ESO is an intergovernmental organization for astronomy founded in 1962 by five countries. It currently has 14 Member States in Europe with Brazil poised to join as soon as the Accession Agreement has been ratified. Together these countries represent approximately 30 percent of the world’s astronomers. ESO operates optical/infrared observatories on La Silla and Paranal in Chile, partners in the sub-millimeter radio observatories APEX and ALMA on Chajnantor and is about to start construction of the Extremely Large Telescope on Armazones.
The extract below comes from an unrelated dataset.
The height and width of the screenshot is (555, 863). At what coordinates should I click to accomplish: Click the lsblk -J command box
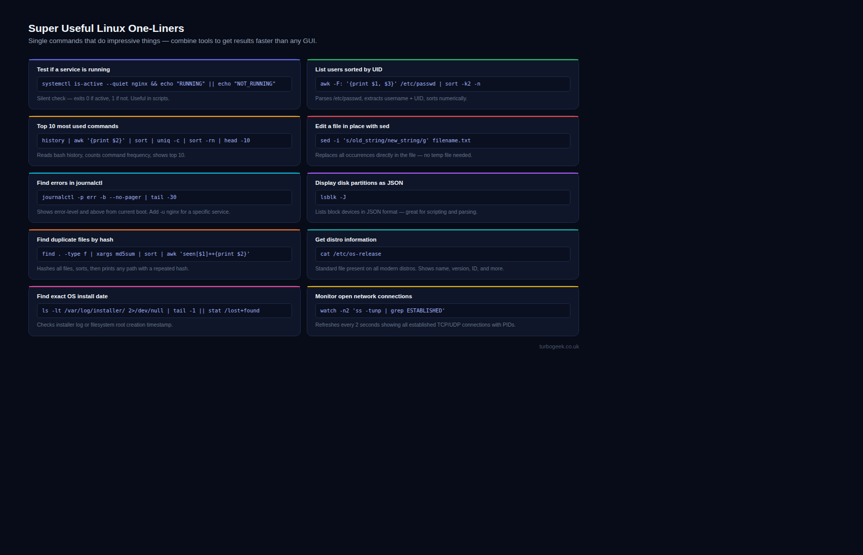(x=442, y=197)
La Silla hosts various robotic telescopes and experiments as well as the NTT and the venerable 3.6m telescope. The former had a key role in the discovery of the accelerating expansion of the Universe and the latter hosts the ultra-stable spectrograph HARPS which is responsible for the discovery of nearly two-thirds of all confirmed exoplanets with masses below that of Neptune. On Paranal the four 8.2m units of the Very Large Telescope, the Interferometer and the survey telescopes VISTA and VST together constitute an integrated system which supports 16 powerful facility instruments, including adaptive-optics-assisted imagers and integral-field spectrographs, with half a dozen more on the way and the Extremely Large Telescope with its suite of instruments to be added to this system in about ten years time. Scientific highlights include the characterisation of the supermassive black hole in the Galactic Centre, the first image of an exoplanet, studies of gamma-ray bursts enabled by the Rapid Response Mode and milliarcsec imaging of evolved stars and active galactic nuclei. The single dish APEX antenna, equipped with spectrometers and wide-field cameras, contributes strongly to the study of high-redshift galaxies and of star- and planet-formation. Early Science results obtained with the ALMA interferometer already demonstrate its tremendous potential for observations of the cold Universe.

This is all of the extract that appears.